→ EN QUÉ CONSISTE
Convierte en una lista numerada las entradas que empiezan en la línea que contiene "portfolios [352, 212]" y terminan en la que contiene "Number is located at coordinates (858, 1328).", ambas incluidas. Omite las líneas en blanco.
===============
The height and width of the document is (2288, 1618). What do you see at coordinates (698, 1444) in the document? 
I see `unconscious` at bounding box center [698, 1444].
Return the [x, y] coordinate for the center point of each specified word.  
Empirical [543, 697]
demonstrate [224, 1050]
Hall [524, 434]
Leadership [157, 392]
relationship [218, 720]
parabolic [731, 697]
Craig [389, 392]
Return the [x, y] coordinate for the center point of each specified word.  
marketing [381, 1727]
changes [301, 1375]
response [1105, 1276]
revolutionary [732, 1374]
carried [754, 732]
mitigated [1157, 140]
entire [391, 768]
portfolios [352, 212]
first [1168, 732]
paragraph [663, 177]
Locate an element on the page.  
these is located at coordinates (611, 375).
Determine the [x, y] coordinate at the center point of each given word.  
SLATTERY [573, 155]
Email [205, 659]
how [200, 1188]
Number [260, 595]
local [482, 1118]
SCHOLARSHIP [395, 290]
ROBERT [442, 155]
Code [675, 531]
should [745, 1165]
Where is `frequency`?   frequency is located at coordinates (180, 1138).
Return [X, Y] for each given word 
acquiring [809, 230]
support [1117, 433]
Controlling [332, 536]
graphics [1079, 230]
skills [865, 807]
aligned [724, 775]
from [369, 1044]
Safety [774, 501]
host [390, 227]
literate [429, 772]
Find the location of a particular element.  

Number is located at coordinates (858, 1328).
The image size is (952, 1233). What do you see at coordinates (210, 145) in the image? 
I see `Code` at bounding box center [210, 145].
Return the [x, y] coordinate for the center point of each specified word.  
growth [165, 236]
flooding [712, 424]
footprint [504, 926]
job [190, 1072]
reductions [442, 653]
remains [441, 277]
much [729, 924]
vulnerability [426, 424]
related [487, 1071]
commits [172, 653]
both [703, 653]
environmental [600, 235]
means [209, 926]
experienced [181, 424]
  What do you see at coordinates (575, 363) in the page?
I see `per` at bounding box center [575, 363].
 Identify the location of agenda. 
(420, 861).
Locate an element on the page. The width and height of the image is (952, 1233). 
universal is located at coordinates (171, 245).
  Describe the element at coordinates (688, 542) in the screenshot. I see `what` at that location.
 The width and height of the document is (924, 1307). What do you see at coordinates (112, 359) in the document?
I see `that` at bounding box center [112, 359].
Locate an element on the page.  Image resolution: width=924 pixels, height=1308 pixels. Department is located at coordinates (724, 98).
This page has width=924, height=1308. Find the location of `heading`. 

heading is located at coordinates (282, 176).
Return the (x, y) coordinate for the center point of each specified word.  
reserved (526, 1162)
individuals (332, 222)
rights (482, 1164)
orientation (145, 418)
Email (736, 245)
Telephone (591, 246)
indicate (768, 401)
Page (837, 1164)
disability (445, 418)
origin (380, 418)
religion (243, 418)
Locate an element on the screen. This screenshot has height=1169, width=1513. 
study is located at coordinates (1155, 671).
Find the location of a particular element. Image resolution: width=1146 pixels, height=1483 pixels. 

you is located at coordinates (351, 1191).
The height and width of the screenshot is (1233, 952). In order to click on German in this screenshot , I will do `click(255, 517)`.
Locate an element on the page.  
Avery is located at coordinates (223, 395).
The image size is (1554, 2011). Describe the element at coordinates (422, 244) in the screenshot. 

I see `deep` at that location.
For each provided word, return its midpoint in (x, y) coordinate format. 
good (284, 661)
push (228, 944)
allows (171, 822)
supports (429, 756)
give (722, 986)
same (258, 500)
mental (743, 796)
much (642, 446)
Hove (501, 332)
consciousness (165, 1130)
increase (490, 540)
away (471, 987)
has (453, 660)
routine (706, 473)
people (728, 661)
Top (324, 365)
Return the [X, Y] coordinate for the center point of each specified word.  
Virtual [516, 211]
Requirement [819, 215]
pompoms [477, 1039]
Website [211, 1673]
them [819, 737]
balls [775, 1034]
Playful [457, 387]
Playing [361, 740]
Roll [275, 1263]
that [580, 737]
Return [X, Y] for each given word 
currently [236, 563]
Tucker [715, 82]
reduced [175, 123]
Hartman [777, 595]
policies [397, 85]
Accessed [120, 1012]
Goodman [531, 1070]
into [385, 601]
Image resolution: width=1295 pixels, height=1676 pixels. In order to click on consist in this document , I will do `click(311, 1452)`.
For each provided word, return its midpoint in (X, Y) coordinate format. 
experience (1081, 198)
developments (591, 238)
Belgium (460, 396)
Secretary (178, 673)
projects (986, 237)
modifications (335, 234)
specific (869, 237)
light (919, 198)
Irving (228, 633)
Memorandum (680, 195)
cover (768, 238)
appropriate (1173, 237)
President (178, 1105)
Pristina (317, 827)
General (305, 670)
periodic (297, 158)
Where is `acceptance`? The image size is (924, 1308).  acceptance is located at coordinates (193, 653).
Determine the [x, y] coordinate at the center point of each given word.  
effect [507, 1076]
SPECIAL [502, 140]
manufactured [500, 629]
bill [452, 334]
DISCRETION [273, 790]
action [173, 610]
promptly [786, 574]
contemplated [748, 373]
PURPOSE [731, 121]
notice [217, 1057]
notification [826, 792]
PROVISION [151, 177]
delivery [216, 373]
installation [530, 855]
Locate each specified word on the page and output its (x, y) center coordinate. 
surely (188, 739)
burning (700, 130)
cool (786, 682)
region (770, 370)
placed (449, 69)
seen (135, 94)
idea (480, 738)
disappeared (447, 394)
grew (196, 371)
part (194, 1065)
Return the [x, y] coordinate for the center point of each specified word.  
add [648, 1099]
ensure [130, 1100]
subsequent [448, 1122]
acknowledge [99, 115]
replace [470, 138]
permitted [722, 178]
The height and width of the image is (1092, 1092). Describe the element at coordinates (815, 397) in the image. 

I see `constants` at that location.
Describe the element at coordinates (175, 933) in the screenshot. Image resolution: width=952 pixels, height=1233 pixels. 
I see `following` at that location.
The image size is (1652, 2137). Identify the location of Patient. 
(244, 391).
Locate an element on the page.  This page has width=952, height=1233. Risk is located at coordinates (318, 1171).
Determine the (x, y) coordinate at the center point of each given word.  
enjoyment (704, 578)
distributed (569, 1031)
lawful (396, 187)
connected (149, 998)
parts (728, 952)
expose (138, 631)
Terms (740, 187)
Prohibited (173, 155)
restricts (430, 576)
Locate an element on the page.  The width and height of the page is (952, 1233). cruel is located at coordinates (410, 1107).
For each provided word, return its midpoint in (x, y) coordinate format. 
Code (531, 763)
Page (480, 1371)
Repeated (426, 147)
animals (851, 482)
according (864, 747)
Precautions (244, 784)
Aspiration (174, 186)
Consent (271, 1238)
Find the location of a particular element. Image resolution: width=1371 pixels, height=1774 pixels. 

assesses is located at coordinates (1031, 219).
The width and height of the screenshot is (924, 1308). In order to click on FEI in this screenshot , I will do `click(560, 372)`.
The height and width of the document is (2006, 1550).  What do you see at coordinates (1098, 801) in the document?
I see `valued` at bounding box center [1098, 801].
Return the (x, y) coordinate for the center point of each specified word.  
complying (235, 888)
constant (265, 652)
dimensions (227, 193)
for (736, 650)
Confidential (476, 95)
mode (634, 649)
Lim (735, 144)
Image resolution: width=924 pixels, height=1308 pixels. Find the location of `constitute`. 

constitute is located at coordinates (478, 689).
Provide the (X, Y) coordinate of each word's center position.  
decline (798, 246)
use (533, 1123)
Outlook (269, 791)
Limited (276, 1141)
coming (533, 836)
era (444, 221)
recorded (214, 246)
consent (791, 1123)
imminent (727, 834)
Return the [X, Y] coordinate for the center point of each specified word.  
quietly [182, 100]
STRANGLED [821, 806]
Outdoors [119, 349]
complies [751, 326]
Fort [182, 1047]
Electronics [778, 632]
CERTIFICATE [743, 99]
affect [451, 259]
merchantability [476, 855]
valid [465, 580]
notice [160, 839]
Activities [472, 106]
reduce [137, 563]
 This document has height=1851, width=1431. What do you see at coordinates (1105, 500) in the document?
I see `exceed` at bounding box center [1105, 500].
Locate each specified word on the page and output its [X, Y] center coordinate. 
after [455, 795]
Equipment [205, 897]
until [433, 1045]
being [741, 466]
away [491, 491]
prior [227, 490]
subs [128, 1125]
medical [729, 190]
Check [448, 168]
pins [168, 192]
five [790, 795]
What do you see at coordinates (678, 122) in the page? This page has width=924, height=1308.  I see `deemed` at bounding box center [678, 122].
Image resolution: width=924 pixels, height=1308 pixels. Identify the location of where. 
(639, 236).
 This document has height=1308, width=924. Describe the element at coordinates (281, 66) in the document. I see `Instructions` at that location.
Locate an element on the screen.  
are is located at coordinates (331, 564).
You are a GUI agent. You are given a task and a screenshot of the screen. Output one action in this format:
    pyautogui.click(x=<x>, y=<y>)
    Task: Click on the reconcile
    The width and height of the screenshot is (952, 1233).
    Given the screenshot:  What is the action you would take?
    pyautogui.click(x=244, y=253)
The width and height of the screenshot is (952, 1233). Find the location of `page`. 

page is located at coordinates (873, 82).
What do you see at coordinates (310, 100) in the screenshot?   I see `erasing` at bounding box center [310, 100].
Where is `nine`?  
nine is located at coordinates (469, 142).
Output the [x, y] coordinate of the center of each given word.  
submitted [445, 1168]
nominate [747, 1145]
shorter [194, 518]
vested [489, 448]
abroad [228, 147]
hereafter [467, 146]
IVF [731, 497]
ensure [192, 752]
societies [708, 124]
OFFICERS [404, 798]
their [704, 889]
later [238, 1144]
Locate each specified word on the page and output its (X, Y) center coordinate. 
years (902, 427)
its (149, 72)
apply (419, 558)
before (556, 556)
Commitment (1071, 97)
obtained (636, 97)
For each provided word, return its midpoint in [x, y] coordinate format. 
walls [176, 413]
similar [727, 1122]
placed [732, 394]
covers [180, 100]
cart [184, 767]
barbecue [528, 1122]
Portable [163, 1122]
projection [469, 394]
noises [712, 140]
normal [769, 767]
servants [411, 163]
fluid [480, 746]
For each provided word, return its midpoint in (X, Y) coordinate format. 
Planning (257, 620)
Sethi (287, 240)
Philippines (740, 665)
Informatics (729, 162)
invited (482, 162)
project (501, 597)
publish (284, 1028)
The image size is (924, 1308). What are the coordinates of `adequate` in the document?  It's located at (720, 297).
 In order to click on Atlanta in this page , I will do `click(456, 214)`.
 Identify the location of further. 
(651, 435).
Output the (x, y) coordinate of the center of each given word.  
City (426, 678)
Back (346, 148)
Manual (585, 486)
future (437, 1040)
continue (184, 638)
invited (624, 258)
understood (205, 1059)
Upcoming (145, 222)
===============
→ SOLUCIÓN DEL PROBLEMA
1. portfolios [352, 212]
2. first [1168, 732]
3. paragraph [663, 177]
4. Locate an element on the page.  
5. these is located at coordinates (611, 375).
6. Determine the [x, y] coordinate at the center point of each given word.  
7. SLATTERY [573, 155]
8. Email [205, 659]
9. how [200, 1188]
10. Number [260, 595]
11. local [482, 1118]
12. SCHOLARSHIP [395, 290]
13. ROBERT [442, 155]
14. Code [675, 531]
15. should [745, 1165]
16. Where is `frequency`?   frequency is located at coordinates (180, 1138).
17. Return [X, Y] for each given word 
18. acquiring [809, 230]
19. support [1117, 433]
20. Controlling [332, 536]
21. graphics [1079, 230]
22. skills [865, 807]
23. aligned [724, 775]
24. from [369, 1044]
25. Safety [774, 501]
26. host [390, 227]
27. literate [429, 772]
28. Find the location of a particular element.  
29. Number is located at coordinates (858, 1328).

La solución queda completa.